There was one thing the Airmen of 332nd AEW always create at each location: a mural painted in tribute to their heritage, honoring the Tuskegee Airmen. The unit was reassigned to an undisclosed location in Southwest Asia in 2016, but had not yet recreated the historic and traditional painting.

One Airmen stepped up and painted this mural, which it was presented April 6, 2018, and displayed at the base’s main intersection.

Staff Sgt. Joshua Martinez, 332nd Expeditionary Aircraft Maintenance Unit crew chief, has been passionate about art since “a very young age” with a particular interest in comics. He loved “seeing the joy in people’s faces” when they viewed his work, he said.

When members of his leadership discovered his talent, Martinez was approached with suggestions on various way to help the unit show its pride while deployed.  

Martinez response to the ideas was, “Absolutely, I would love to.”

In addition to the mural, he did other works of art around the unit – only, they weren’t drawn on a wall. 

When the aspiring graphic artist wasn’t fixing up the 336th Expeditionary Fighter Squadron’s F-15E Strike Eagles, he started drawing nose art on them.
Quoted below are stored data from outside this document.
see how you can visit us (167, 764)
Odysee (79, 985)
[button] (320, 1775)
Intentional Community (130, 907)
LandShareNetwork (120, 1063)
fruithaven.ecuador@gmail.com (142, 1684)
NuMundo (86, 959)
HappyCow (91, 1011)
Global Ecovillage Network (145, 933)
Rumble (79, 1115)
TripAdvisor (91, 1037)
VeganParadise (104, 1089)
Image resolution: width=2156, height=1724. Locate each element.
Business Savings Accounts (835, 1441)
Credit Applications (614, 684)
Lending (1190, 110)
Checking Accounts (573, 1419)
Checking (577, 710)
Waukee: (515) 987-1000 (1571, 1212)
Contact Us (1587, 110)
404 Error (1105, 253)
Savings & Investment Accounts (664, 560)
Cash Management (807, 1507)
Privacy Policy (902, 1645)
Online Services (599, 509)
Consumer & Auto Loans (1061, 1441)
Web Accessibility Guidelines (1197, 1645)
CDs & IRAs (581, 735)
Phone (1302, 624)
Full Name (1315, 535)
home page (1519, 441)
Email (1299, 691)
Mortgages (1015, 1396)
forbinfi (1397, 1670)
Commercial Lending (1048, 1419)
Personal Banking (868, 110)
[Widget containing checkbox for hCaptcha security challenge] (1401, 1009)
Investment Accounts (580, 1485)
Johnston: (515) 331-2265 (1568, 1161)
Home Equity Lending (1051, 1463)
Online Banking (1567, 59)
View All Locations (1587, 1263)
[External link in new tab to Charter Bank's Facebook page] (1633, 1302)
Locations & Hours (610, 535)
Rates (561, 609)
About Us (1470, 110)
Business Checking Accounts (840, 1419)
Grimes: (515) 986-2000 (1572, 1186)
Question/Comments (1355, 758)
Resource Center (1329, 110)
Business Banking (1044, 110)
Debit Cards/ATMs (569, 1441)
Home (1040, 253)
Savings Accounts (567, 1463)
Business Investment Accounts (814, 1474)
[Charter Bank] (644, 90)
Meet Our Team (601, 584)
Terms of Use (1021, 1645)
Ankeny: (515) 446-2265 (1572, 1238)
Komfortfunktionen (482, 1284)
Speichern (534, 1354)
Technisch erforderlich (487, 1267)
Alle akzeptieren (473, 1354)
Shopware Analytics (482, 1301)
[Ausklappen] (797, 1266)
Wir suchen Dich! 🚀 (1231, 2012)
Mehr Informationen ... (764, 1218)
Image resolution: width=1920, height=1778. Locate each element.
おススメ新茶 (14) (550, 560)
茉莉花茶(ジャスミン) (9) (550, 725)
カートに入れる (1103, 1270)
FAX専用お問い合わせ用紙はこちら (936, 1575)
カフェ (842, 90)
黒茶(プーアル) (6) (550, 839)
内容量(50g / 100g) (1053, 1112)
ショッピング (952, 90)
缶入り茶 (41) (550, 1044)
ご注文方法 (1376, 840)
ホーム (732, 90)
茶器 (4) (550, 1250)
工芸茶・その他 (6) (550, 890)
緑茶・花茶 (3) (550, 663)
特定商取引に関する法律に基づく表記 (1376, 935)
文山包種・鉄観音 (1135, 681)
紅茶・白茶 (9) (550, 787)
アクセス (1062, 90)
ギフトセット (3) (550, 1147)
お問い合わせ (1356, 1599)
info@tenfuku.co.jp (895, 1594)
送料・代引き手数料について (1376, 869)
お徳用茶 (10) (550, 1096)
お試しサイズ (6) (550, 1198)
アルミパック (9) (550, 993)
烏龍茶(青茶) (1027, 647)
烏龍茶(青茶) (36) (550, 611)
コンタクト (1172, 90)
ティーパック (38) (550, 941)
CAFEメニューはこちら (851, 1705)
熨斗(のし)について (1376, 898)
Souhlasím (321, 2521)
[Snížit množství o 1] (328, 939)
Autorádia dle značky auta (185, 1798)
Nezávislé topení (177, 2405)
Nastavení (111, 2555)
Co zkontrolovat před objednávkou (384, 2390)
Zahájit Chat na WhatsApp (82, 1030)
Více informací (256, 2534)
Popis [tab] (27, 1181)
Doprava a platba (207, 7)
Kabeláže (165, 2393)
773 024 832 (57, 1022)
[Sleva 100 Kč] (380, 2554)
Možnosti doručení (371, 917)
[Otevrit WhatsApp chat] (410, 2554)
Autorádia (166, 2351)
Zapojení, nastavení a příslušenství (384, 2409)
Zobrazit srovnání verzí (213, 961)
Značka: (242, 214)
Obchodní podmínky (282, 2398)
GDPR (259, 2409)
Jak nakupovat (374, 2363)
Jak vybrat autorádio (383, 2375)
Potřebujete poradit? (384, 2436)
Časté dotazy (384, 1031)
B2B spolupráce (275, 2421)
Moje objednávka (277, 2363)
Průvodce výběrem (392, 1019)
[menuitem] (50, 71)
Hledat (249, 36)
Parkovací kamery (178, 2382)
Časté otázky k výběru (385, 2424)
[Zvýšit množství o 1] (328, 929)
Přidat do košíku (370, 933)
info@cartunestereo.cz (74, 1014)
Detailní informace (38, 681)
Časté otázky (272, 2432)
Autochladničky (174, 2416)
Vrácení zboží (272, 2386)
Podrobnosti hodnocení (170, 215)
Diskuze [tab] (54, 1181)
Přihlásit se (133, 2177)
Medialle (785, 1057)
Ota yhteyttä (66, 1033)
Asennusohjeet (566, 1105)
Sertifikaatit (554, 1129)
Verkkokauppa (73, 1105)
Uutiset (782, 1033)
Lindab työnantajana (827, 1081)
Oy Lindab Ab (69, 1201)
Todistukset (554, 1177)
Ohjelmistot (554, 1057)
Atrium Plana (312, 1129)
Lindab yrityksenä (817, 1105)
Currently, six images have been completed with another two partially done.

Images include Old Yeller, a cartoon rocket, the four horsemen, a cartoon plane, the American Flag with the profile of three Tuskegee Airmen, and wings decorating the first initial of a maintainer’s son who had passed away.

“It was pretty interesting to do,” Martinez said. “It was a challenge, but fun.”

“After I did the first one, a lot of people asked if I could do more … designs (on the) jets,” continued the native of Houston, Texas. “Everybody loved it.”

Once he returns to his home station, Seymour Johnson Air Force Base, North Carolina, Martinez hopes to continue doing art for the military to include a wall mural.